Note: this plugin is no longer actively maintained. For my use, I found that the integration of tmux and nvr — while neat — often just gets in the way. For simply choosing the best alternative among several Vim binaries (vi, vim, nvim), fish-abbrfile is more general and can do the job just fine. If you still prefer virtuoso, and would be interested in maintaining it, feel free to contact me.

Motivation

If you want the following functionality, then this plugin is for you:

  • Automatically select the best available $EDITOR when fish starts. I realize that "best" is subjective, but in my opinion the order should be nvr, nvim, vim, vi. The options to the left are used if available, but more hosts have the ones to the right. Due to the how the integration is done, nvr is only chosen as $EDITOR if you start fish inside nvim or tmux.
  • Provide the same editing commands in the shell as in vim command mode. In other words, the commands edit, split, vsplit, and tabedit (and their abbreviations e, sp, vs, tabe) should do the same thing in fish and vim. If your $EDITOR is nvr, these actions are performed in an existing nvim instance.
  • Integrate the excellent Neovim Remote in a smart way. If you use nvr within the built-in terminal of nvim, this means that the surrounding nvim is used. If you run nvr inside tmux, the assumption is that you only want one nvim instance per tmux window, so the currently visible nvim instance in your tmux window is reused. Since $EDITOR is automatically set to nvr when applicable, commands like git and nnn also reuse these existing editor windows.
  • To help you start typing e or edit instead of nvr/nvim/vim/vi, since the latter are less portable, I added some abbreviations that help. If you dislike this, let me know, and I can add an option to disable them.

Screencast

This is what you can expect when you use nvr + tmux:

asciicast

A similar experience can be expected with the built-in terminal :term in nvim. When nvr or nvim is not available, the plugin falls back to vim or vi. The screencast uses these dotfiles with tmux-tilish and vim-tmux-navigator.

Quickstart

The easiest way to install this is using fisher:

fisher add jabirali/fish-virtuoso

Restart fish, and everything should work by itself. If it doesn't, feel free to open an issue on Github!

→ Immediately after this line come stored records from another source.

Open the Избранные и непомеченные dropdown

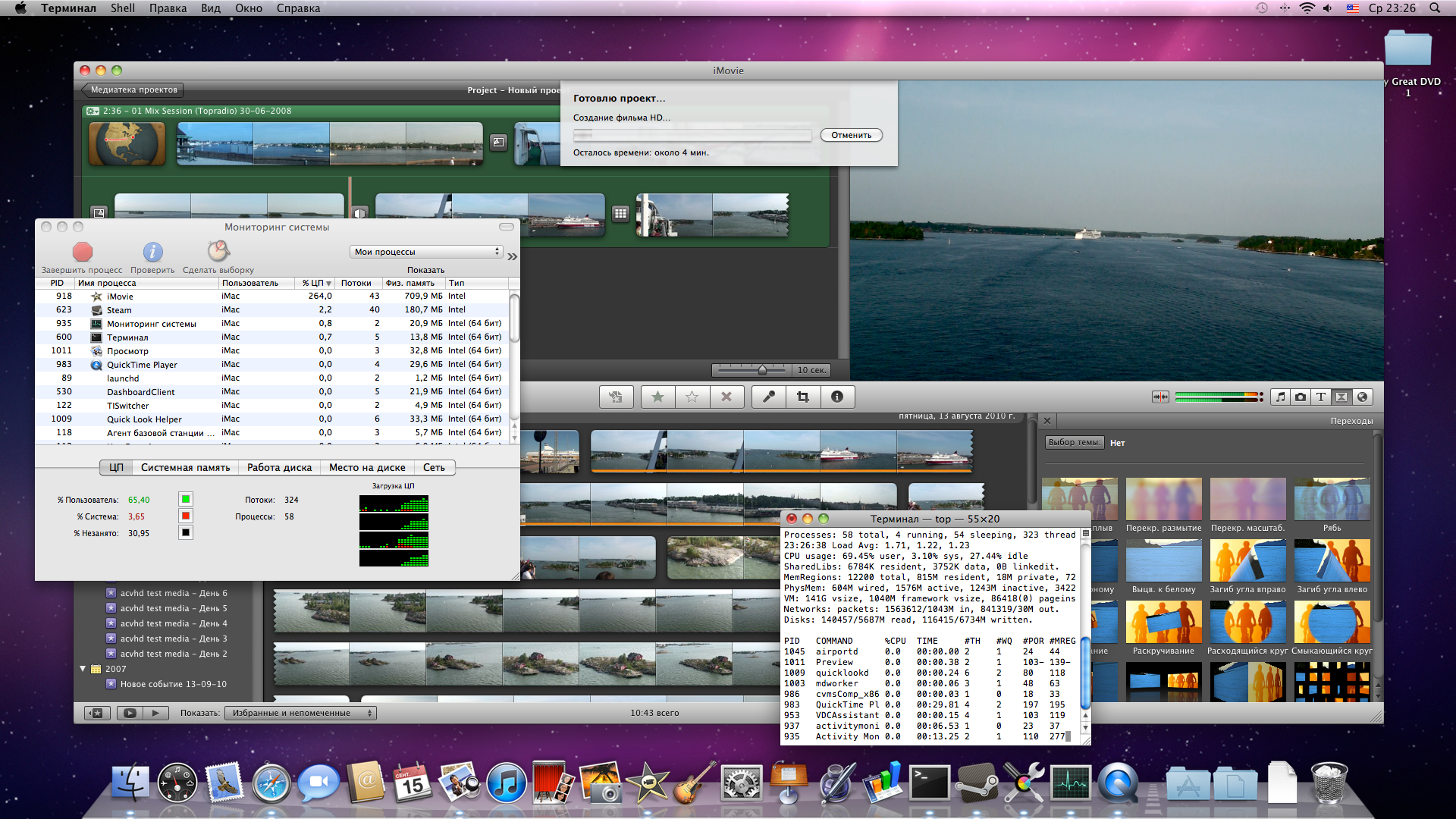coord(300,713)
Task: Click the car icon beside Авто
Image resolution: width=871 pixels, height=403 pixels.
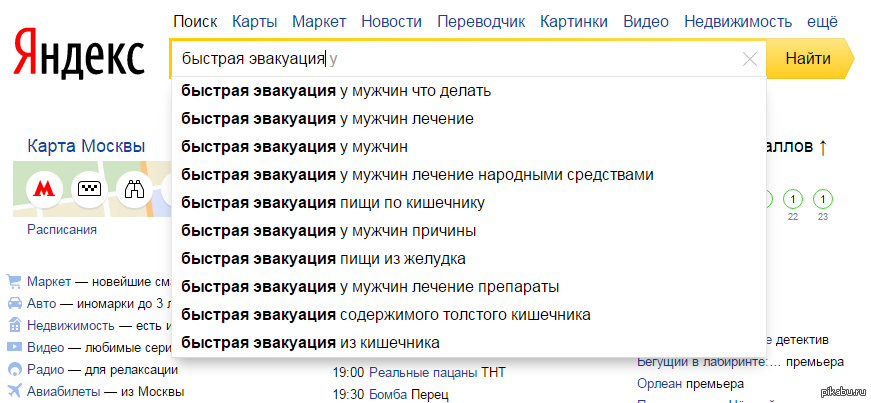Action: 15,303
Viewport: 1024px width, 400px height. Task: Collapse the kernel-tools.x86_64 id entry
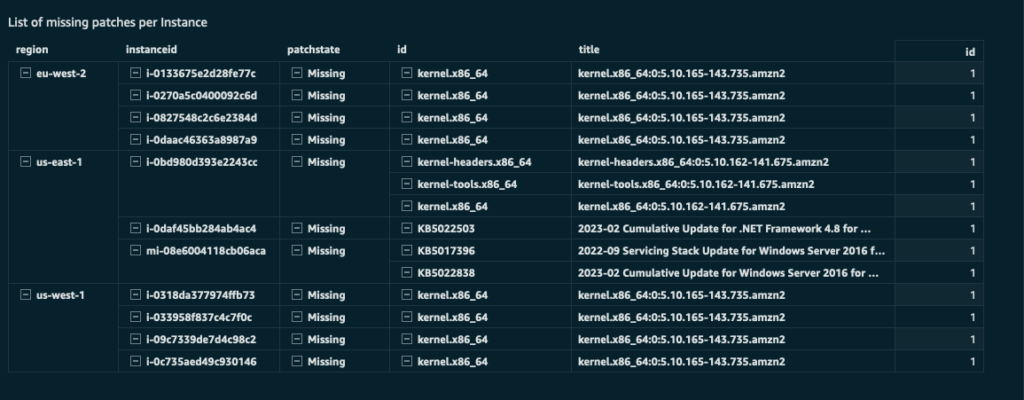pos(406,184)
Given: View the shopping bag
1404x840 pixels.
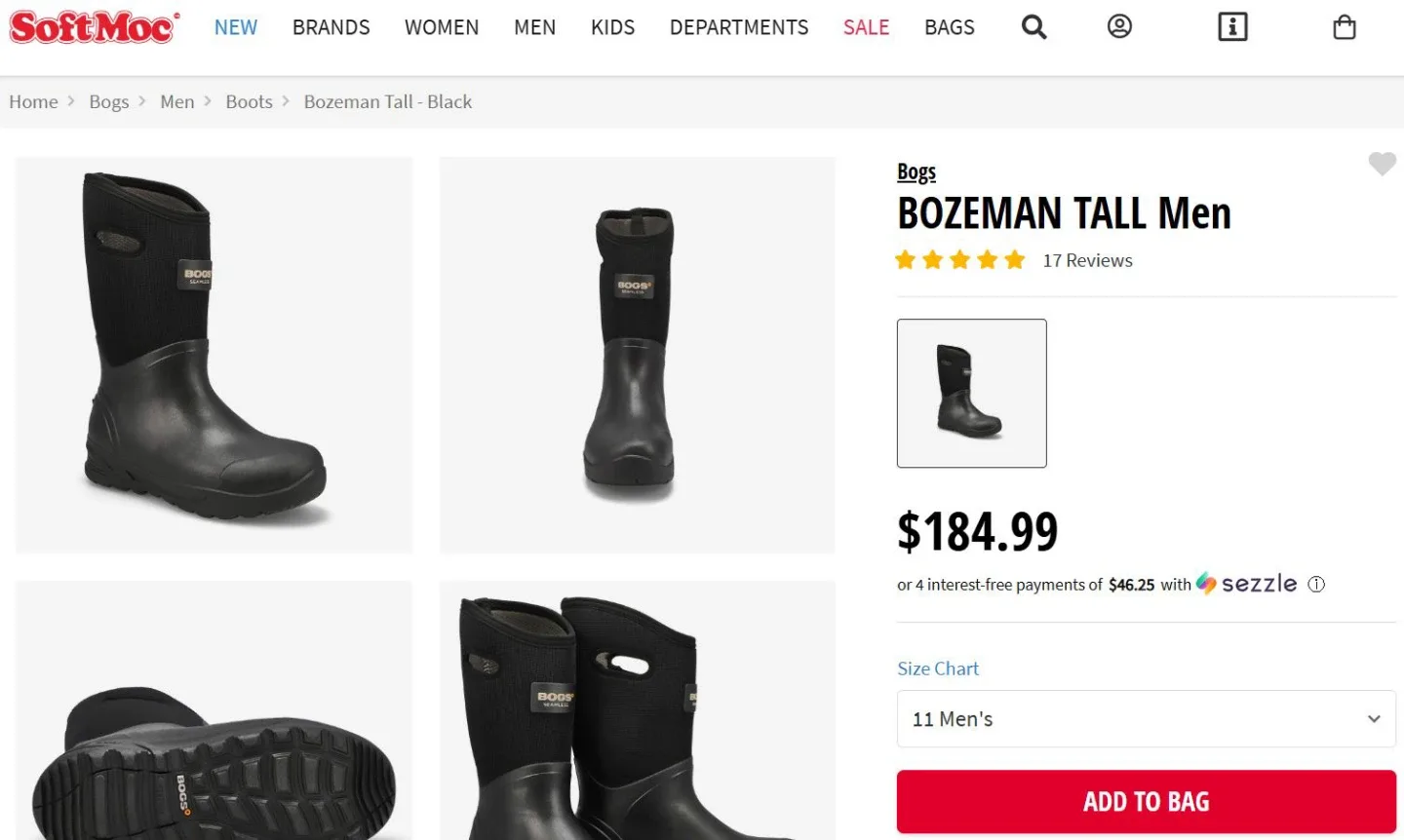Looking at the screenshot, I should click(x=1344, y=27).
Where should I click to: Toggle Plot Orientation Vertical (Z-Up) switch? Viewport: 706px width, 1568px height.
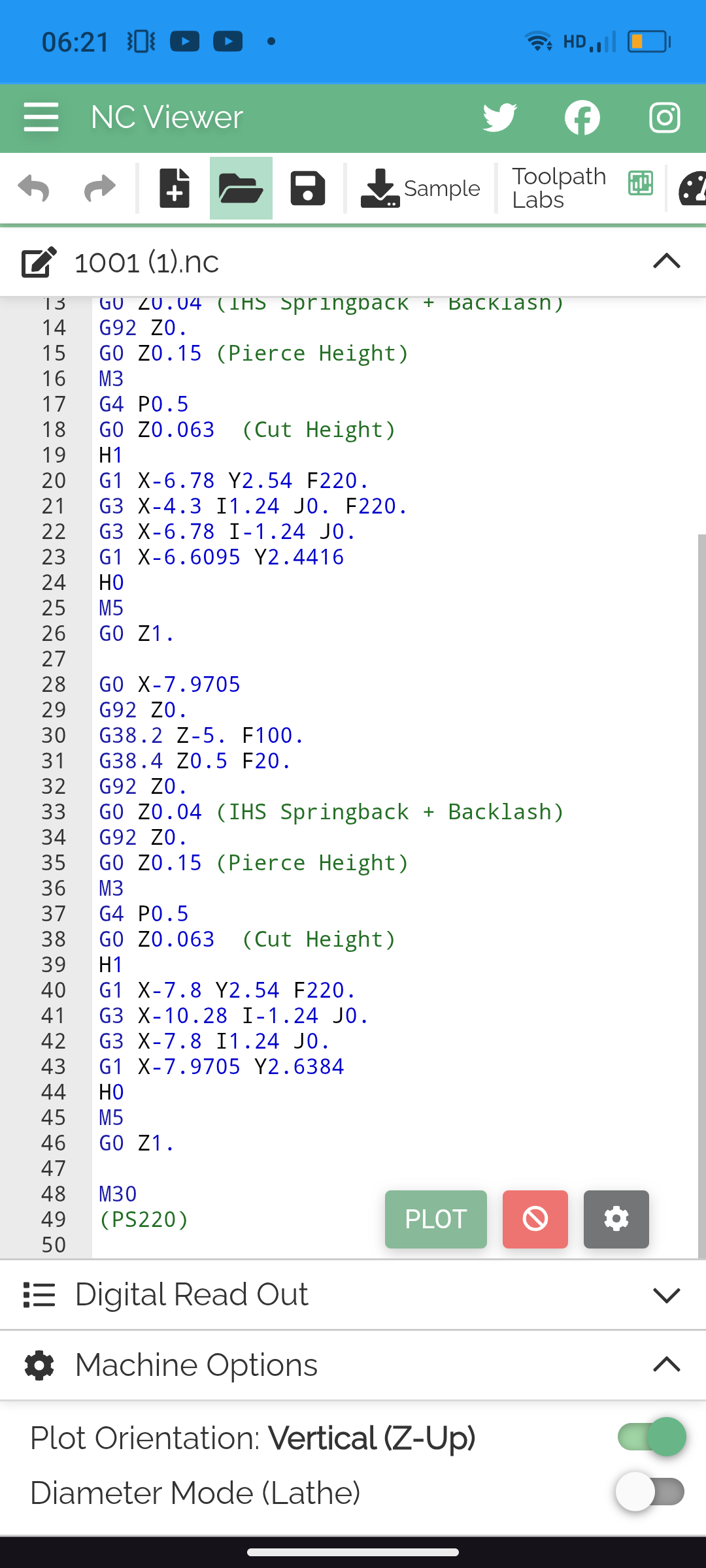pyautogui.click(x=651, y=1437)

The plugin works particularly well with the Neovim Remote, both for people who use nvim inside tmux, and for people who use the built-in nvim terminal. The easiest way to install this software is to use the Python package manager pip:

pip3 install neovim-remote

Remember to check that your pip install path (e.g. ~/.local/bin) is in $PATH.

Known issues

If you use nvr inside tmux, and nvim is killed in an improper way, you may run into issues once you try to restart nvr in the same tmux window. This is because the files ~/.cache/nvim/nvr* used by the nvim session will not have been cleaned up properly. If this happens, just remove the relevant file, e.g. ~/.cache/nvim/nvr$1@2 for tmux session 1 window 2. If you're unsure what file to remove, just run echo $NVIM_LISTEN_ADDRESS.

Acknowledgements

The nvr integration is strongly inspired by this thread on Reddit.